George Will has a lovely column on David Brinkley as a man, and what standards he set for the profession.

Discussions - 6 Comments

NPR recently re-aired an old interview with Brinkley (circa 1989?). In that interview, Brinkley confessed to Terry Gross that he and Chet Huntley absolutely detested their "Goodnight David. Goodnight Chet." closing at the end of each show. (They thought that it seemed a bit feminine, and that if they were going to say goodnight, that it should be to the viewer, not to each other.) In spite of their protests, the producer insisted that they stick with it. And of course, audiences ate it up. The story lends little to Will’s column, or one’s analysis of the man as a whole, but it’s amusing nonetheless.
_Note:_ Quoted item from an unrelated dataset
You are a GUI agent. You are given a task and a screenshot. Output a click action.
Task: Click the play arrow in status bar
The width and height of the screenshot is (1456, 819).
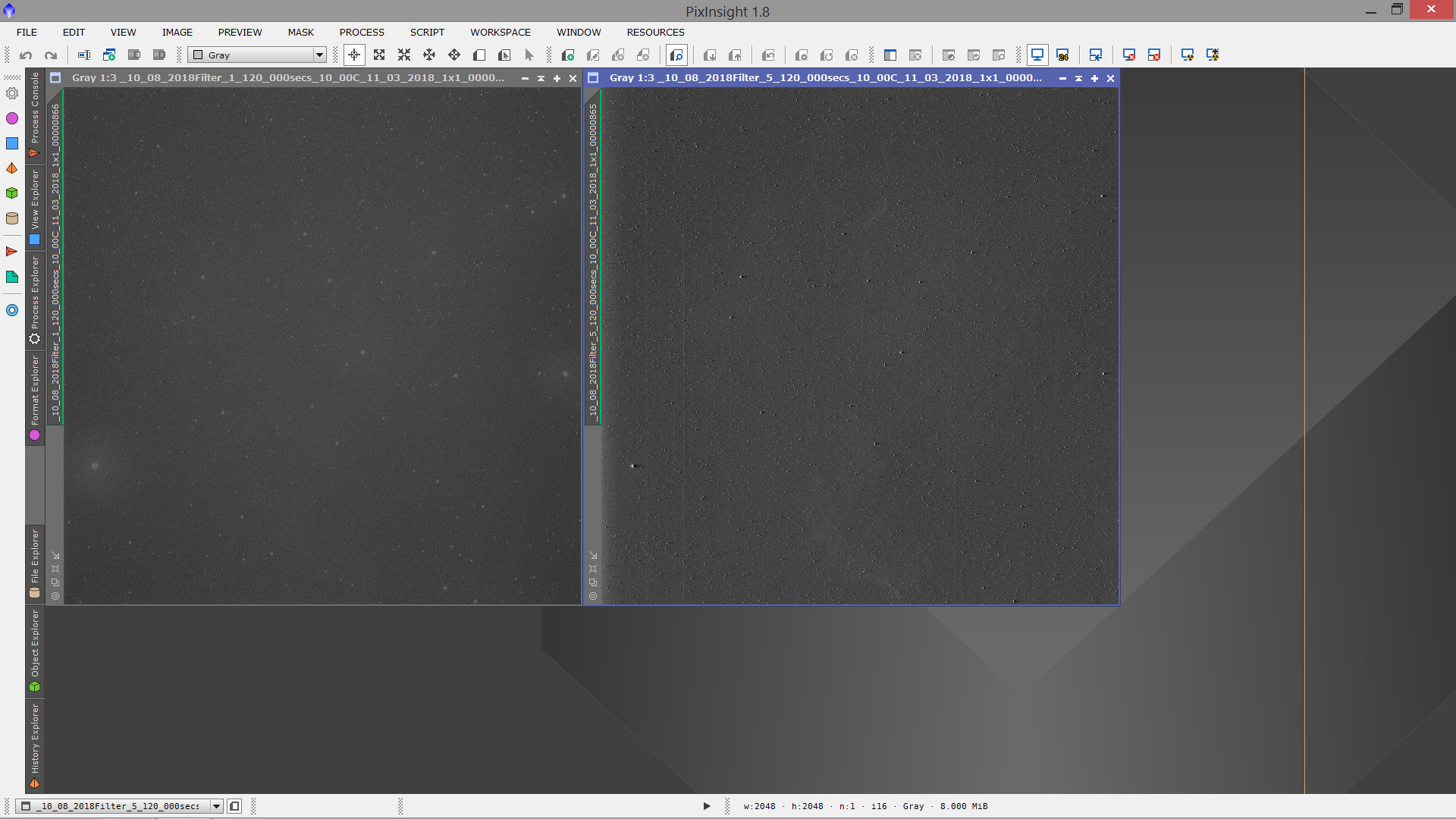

I was listening to National Public Radio’s Weekend Edition Saturday (6/14) and Scott Simon was speaking with Daniel Schorr about Brinkley. Schorr brought up as his "Brinkley moment" when Brinkley on-air called Clinton a bore after the 1996 Presidential Election. Schorr then said that this quickened his departure from NBC to ABC. I heard that and thought that Brinkley went to ABC in 1981. I went to NPR’s web site and listened to it and they cut it out of the RealAudio file. I also looked it up on LEXIS-NEXIS and Westnews and the transcript omits the comments. I smell a conspiracy!!

I don’t know what happened to the file (I haven’t looked) nor do I remember when Brinkley left NBC. But I do remember watching the show right after the election (maybe it was election eve) and remember almost falling out of my chair when Brinkley said that about Clinton. He also said something like "the man doesn’t have a creative bone in his body" which I really didn’t understand, maybe I just don’t remember the context.

Actually, I mention conspiracy in jest. However, I suspect that Schorr was just plain wrong and the NPR just did a bit of "airbrushing". It really isn’t a big deal.

Yeah, I didn’t understand what Brinkley meant about Clinton. If anything, Clinton wasn’t a bore. He was definitely boorish.

One Brinkley story I enjoyed was several years ago and I cannot recall the source. Anyway it occured in the late fifties during the end of the newscast A senate committee was spending a long time debating over whether to rename Boulder Dam after Pres. Herbert Hoover. I can only paraphrase; but Brinkley noted that the renaming impasse could be easly solved if"President Hoover would announce to the nation that he was changing his name to Herbert Boulder." I can imagine seeing that deadpan delivery. We have lost a national treasure. Rest in Peace Mr. Brinkley. God bless you.

Yeah, Brinkley was my favorite and I’m in my 30’s. I picked up Washington Goes to War at a church rummage sale about six weeks ago and I read the thing when I was bedridden with a cold a few days later. It is a great little book. RIP.